Data section START

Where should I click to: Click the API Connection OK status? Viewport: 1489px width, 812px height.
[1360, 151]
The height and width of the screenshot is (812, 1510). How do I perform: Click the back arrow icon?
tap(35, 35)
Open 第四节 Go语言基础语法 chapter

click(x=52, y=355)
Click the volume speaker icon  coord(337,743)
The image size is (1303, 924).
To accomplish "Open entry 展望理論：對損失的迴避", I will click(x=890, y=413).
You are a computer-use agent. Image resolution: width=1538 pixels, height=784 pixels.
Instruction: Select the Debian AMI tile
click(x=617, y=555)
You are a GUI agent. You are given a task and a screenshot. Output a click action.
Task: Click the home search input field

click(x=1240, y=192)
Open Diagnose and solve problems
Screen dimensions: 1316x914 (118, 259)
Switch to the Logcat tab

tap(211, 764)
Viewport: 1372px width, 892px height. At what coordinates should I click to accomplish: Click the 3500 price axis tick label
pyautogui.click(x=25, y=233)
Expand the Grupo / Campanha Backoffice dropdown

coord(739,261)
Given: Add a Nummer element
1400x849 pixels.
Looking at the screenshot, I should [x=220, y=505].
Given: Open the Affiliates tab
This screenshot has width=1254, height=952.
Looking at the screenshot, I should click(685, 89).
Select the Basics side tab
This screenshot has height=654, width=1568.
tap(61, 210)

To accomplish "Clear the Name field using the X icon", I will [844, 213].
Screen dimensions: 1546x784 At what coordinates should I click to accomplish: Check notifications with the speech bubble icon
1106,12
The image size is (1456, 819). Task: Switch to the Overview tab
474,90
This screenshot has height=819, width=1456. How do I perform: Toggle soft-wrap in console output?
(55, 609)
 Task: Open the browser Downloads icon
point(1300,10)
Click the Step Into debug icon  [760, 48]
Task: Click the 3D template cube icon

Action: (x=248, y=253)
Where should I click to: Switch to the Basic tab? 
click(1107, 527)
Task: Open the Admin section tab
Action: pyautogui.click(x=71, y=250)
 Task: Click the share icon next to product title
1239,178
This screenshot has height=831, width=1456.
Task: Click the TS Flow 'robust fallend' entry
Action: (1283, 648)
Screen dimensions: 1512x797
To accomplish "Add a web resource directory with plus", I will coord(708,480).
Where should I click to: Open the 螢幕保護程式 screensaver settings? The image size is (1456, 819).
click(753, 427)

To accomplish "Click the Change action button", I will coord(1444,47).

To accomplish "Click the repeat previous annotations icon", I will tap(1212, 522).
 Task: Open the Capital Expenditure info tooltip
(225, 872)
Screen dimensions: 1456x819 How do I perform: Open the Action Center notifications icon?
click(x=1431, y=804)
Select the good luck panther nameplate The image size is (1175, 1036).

Data section END

• _How to complete this task_: In the entries above, how many lines contain the word "agent"? Provide the number alone.

• _Exercise output_: 2